Breast Cancer for Women Under 40 On the Rise
Chicas, if you needed another reason to be vigilant and regular with your breast self exams here it is: According to a study published in the Journal of the American Medical Association, since the 1970s the number of younger women (under 40 years old) diagnosed with advanced breast cancer has tripled. ”The increase translates to about 250 cases per year in 1976, and 850 in 2009,” says Rebecca Johnson, medical director of the adolescent and young adult oncology program at Seattle Children’s Hospital; a notable finding for Hispanic women is that while they may have a lower overall incidence rate for breast cancer than other ethnic groups, they have a poor prognosis because of delayed treatment.
While scientists noted that more research would need to be done to know for sure what was driving the increase, one possible explanation may be in biology.
A 2007 study by the Arizona Cancer Center found that Hispanic women have a higher incidence of aggressive breast-cancer compared to non-Hispanic women, attributing it to the fact that 42 percent of Hispanic women with breast cancer lack the estrogen/progesterone receptor that helps cancer medicine to better target and destroy cancer cells. Without the hormone receptor cancer is harder to cure. Thirty-three percent of non-Hispanic women lack the hormone receptor.
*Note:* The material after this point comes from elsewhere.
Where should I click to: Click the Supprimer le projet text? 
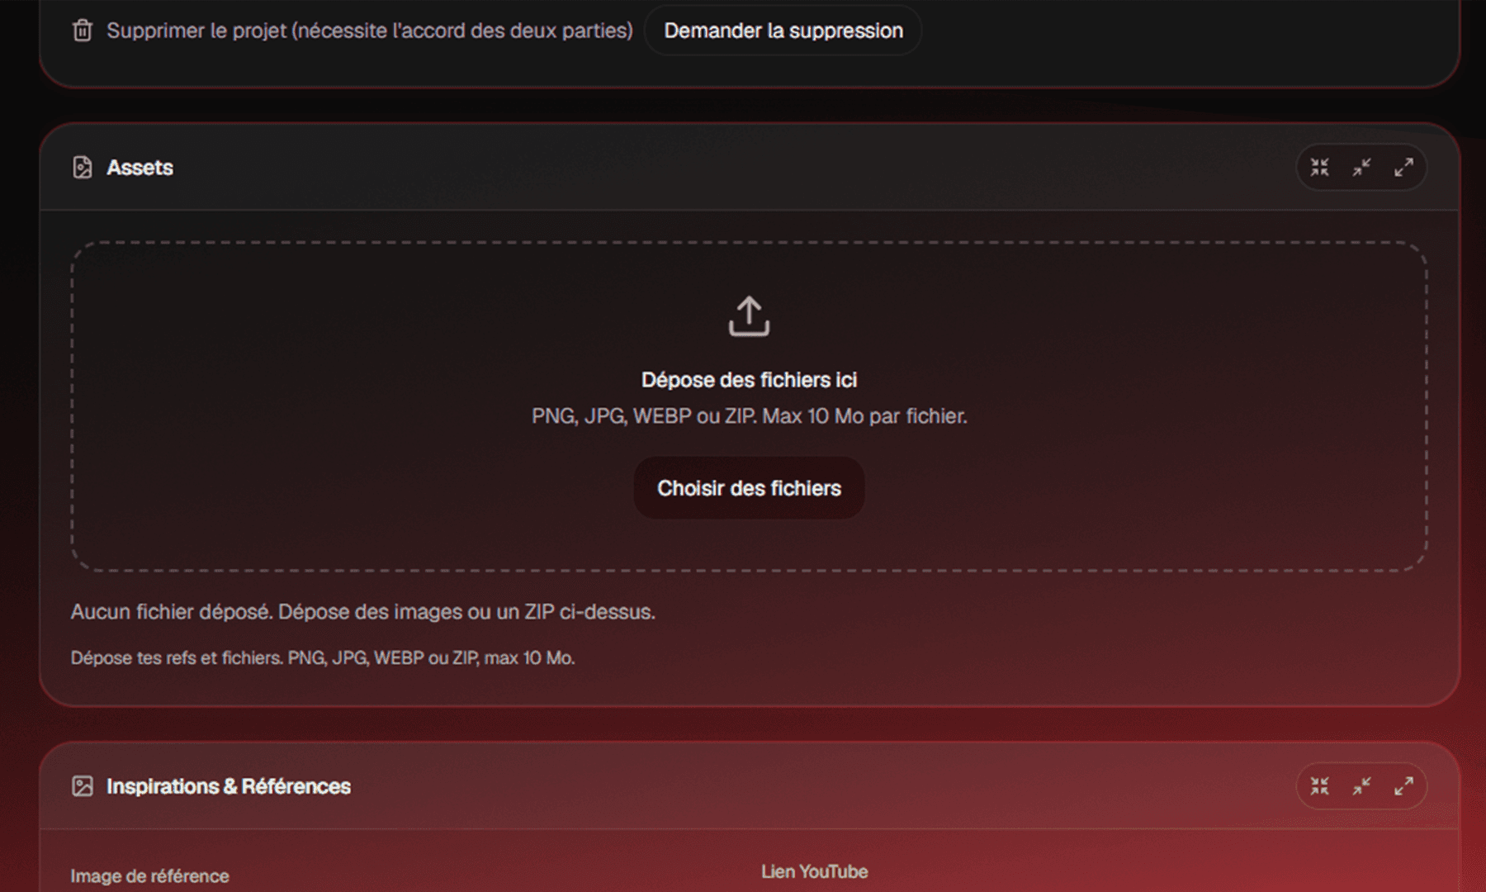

The new findings don’t mean you need to get mammography screenings earlier, says Johnson. Many doctors recommend routine screenings beginning at age 40.
For younger Latinas in particular, the answer to earlier breast cancer detection may be found in ultrasound, which uses sound waves to look at the breasts in younger women whose tissue is often too dense for a mammogram. In a study of women ages 30-39, researchers at the Seattle Cancer Care Alliance and University of Washington found that ultrasound has a far higher sensitivity for cancer detection than mammography—ultrasound exams found 22 cancers versus 14 by mammography.
No matter your age—under or over 40—these findings emphasize the importance of being aware of breast changes and seeing a doctor as soon as a change is found. Here are 5 steps for doing a self-breast exam in a mirror.
Stand facing the mirror, undressed from the waist up. With your arms relaxed by your sides, look for changes in size, shape, or skin texture.
Put your hands on your hips and press firmly so that you can see how your breasts change when the muscle underneath is flexed. Turn from side to side to inspect the outside of each breast.
Bend forward and roll your shoulders and elbows forward so that your chest muscles tighten. Look for any changes in shape and size.
Clasp your hands behind your head and turn from side to side to inspect the outside of each breast. Again, look for changes in shape and size.
Examine your nipples for discharge, pain or discoloration.